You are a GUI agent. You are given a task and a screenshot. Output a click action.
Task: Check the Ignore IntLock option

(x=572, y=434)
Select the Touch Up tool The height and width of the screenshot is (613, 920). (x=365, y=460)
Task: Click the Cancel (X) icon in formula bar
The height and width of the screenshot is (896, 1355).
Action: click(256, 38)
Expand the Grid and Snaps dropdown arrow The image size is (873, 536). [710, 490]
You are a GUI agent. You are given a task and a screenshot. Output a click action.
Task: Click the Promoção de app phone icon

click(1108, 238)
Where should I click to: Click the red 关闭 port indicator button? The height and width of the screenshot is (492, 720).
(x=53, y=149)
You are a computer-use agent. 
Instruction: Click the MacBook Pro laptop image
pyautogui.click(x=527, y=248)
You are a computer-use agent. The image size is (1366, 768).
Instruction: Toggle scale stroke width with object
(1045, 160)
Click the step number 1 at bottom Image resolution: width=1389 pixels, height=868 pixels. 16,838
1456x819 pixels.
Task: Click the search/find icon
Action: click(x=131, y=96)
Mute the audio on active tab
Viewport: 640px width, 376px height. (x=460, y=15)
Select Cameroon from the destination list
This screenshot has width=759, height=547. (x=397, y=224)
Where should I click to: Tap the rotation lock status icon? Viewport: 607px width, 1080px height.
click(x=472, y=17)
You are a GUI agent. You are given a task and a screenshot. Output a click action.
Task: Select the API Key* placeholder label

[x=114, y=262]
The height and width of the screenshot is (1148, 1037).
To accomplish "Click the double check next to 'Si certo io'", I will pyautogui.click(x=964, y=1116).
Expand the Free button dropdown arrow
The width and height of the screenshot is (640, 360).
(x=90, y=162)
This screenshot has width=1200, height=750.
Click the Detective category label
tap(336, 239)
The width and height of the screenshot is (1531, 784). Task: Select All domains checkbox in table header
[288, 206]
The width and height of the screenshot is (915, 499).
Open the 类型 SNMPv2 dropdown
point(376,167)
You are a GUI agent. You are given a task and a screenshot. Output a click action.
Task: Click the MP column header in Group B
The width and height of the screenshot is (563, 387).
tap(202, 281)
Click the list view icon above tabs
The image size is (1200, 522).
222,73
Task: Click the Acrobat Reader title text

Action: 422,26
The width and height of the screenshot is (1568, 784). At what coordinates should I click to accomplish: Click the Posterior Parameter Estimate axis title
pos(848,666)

PROMPT — Write down exactly every line of the material above up to and including the line containing "Task: Click the Cancel".

EXPECTED OUTPUT —
You are a GUI agent. You are given a task and a screenshot. Output a click action.
Task: Check the Ignore IntLock option

(x=572, y=434)
Select the Touch Up tool The height and width of the screenshot is (613, 920). (x=365, y=460)
Task: Click the Cancel (X) icon in formula bar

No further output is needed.